Pemeriksan penunjang dari penyakit hati kronis

  • Tes darah : hitung darah lengkap-makrositosis, trombositopenia atau ureum yang rendah bisa ditemukan pada penyakit hati kronis. Natrium yang rendah (bukan disebabkan oleh diuretik) adalah tanda prognostik yang buruk.
  • Tes fungsi hati : kadar albumin yang rendah mungkin nonspesifik. Transminase bisa memberi petunjuk apakah ikterus terutama terjadi karena penyebab hepatoselular (SGOT dan SGPT> fosfatase alkali) atau kolestatik (fostatse alkali atau GT (gamma-glutomyl transferase > SGOT), walaupun dapat juga bersifat campuran. Transminase yang normal menunjukkan kelainan hemolisis yang lebih jarang.
  • Tes serologi penyakit hepatitis virus : IgM hepatitis A adalah pemeriksaan diagnostik untuk hepatitis A akut. Hepatitis B akut ditandai oleh adanya HBSAg (antigen permukaan hepatitis B) dan deteksi DNA hepatitis B. Hepatitis C jarang menyebabkan hepatitis akut namun sering menyebabkan penyakit hati kronis.
  • Profil autoantibodi dan imunologbulin
  • USG hati : bisa membantu menegakkan diagnosis klinis, karena bisa menunjukkan abnormalitas hati fokal seprti metatastasis, abses hati, atau kelainan vaskular. Bisa menemukan tanda-tanda obstruksi bilier (dilatasi duktus biliarus) dan penyebab ikterus (batu empedu, kanker pankreas). Bisa juga tidak nampak kelainan.
    USG sangat bermanfaat untuk pemeriksan massa di hati dan tumor yang berasal dari ginjal dan organ pelvis (ovarium, uterus). Kurang bermanfaat bagi untuk menentukan sifat massa yang berasal dari saluran pencernaan atau pankreas. USG biasanya tidak terlalu sensitif pada pasien penyakit hati kronis yang memiliki berat badan berlebih atau kegemukan.
  • ERCP : jika ada tanda-tanda obstruksi blilier, ERCP tetap merupakan tes definitif untuk menentukan apakah obstruksi terjadi intraluminal (batu empedu pada duktus biliaris komunis (CBD) atau ekstraluminal (struktur maligna dari karsinoma pankreas). Pemeriksaan ini juga bisa mengurangi derajat obstruksi.
  • Biopsi hati : histologi hati tetap merupakan pemeriksaan definitif untuk ikterus hepatosellular dan beberapa kasus ikterus kolestatik (sirosis biliaris proimer, kolestasis intrahepatik akibat obat-obatan (drug induced). Terdapat berbagai indikasi absolut untuk pemeriksaan ini.

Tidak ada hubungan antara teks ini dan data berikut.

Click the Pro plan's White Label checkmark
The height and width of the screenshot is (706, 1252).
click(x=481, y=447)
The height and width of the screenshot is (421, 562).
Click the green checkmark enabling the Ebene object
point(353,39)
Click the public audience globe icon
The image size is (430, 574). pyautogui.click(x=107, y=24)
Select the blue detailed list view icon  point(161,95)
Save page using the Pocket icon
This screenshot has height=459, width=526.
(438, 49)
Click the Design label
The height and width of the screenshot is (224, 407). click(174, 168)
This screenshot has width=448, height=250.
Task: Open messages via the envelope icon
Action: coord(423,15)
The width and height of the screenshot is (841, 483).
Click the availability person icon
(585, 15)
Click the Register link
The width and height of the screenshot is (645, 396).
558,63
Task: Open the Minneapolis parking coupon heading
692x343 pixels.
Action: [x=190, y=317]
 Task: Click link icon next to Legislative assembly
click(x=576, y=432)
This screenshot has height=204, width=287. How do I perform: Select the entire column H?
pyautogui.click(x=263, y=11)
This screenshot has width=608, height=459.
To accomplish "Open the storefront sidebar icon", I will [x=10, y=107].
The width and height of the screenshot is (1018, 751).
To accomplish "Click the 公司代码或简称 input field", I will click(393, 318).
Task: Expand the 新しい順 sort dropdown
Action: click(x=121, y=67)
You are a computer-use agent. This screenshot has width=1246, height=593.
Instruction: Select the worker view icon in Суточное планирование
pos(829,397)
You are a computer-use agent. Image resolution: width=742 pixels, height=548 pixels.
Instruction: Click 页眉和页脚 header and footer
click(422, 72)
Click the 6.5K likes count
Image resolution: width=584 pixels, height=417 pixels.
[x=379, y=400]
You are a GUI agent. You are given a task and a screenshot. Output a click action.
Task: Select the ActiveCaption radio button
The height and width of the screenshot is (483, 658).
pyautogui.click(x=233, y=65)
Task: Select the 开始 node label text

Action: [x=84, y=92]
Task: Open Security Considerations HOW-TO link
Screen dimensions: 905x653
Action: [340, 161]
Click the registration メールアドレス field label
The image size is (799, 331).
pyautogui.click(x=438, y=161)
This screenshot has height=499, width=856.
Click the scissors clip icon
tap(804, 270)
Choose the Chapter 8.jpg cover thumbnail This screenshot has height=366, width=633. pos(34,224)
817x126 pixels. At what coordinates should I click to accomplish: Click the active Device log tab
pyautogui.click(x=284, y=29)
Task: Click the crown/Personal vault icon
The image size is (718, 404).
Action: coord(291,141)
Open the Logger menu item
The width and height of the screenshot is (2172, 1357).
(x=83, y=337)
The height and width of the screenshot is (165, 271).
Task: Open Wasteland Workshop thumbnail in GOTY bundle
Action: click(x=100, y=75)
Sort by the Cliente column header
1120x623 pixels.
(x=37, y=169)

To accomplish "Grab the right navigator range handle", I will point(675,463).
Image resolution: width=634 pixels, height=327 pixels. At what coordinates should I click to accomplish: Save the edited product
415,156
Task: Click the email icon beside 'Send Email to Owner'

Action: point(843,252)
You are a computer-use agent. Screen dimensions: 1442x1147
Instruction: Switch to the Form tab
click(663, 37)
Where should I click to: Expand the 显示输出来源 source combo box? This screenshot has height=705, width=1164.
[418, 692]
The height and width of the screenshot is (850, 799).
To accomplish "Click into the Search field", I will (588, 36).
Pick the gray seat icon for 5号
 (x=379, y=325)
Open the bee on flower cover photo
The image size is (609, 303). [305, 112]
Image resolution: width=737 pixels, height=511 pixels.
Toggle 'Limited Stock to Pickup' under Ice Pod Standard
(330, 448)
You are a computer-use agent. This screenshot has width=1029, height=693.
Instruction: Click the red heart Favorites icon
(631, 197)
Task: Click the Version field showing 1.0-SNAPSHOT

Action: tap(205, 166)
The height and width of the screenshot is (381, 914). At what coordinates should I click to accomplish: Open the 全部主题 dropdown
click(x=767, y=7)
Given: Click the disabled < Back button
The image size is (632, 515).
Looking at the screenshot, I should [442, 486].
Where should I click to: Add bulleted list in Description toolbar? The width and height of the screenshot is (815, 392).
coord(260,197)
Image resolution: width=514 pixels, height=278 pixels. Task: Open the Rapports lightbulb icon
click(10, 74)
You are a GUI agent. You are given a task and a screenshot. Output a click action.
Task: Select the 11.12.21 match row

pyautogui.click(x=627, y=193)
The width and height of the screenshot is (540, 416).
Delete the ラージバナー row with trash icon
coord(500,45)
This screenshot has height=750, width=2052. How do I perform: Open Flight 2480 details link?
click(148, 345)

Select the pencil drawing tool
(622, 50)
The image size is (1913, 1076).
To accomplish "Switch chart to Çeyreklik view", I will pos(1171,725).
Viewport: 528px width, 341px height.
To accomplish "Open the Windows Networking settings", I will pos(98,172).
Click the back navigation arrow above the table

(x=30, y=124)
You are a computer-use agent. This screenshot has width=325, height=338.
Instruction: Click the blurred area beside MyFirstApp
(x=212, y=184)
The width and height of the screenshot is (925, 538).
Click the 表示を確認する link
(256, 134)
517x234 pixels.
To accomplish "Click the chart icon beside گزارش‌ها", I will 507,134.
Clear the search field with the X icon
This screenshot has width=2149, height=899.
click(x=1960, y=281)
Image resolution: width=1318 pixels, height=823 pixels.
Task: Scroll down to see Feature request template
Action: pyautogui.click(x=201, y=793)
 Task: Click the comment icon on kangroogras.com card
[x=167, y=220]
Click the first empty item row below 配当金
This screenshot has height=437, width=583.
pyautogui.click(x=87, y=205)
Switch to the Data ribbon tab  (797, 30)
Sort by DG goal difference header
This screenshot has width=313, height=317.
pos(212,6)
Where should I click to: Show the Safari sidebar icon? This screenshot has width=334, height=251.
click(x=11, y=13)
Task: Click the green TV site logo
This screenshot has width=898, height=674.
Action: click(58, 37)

Derajat ikterus sebenarnya tidak terlalu penting. Yang lebih penting adalah mengenali tanda-tanda gagal hati dan menentukan penyakit hati kronis.

GEJALA PENYAKIT HATI

Gejala penyakit hati kronis adalah :

  1. Selera makan yang menurun
  2. Mengalami kekejangan
  3. Mengalami masalah susah buang air besar atau konstipasi
  4. Mengalami mual dan muntah-muntah
  5. Terjadinya penggelapan warna disekitar borok
  6. Berat badan menurun
  7. Perut kembung
  8. Sakit kepala atau pusing
  9. Sakit punggung
  10. Sering berkemih
  11. Tinja yang berwarna pucat.

Penyebab penyakit hati kronis adalah :

  1. Karena infeksi virus
  2. Mengalami penyakit gagal jantung kongestif
  3. Mengalami masalah hemokromtaosis
  4. Mengalami penyakit hati alkoholik
  5. Mengalami penyakit wilson
  6. Mengalami perlemakan di dalam hati non alkoholik.

Resiko seseorang mengalami penyakit hati kronis adalah mereka yang sering minum-minuman beralkohol, perempuan atau wanita mempunyai resiko lebih besar mengalami penyakit hati kronis, dan mereka yang mempunyai masalah pada berat badan atau yang mengalami masalah obesitas.

MENCEGAH PENYAKIT HATI

Dibawah ini ada beberapa cara mencegah penyakit hati adalah :

  1. Menjaga kebersihan dengan baik, sebaiknya mencuci tangan setelah Anda menggunakan toilet atau juga mengganti diapers.
  2. Menghindari jenis minuman dan penggunaan air kran jika Anda sedang bepergian keluar negeri
  3. Hindarilah pemakaian obat terlarang dan paling utama adalah penggunaan dari alat suntik yang bersamaan
  4. Lakukanlah hubungan seksual yang aman dan sehat
  5. Hindari penggunaan alat kesehatan bersamaan misalnya adalah penggunaan alat cukur atau gunting kuku.
  6. Hindari bahan kimia dan bahan beracun, jangan mengonsumsi minuman yang mengandung alkohol dengan berlebihan.
  7. Gunakanlah jenis obat-obatan yang diresepkan dan dianjurkan oleh dokter.
  8. Lebih berhati-hati dalam menggunakan produk berbahan kimia industri
  9. Makanlah makanan yang baik atau makanan diet yang seimbang gizinya dan baik menurut pertunjuk dari piramid makanan.
  10. Anda bisa mendapatkan 1 suntikan dari immune globulin setelah Anda terpapar virus hepatitis A.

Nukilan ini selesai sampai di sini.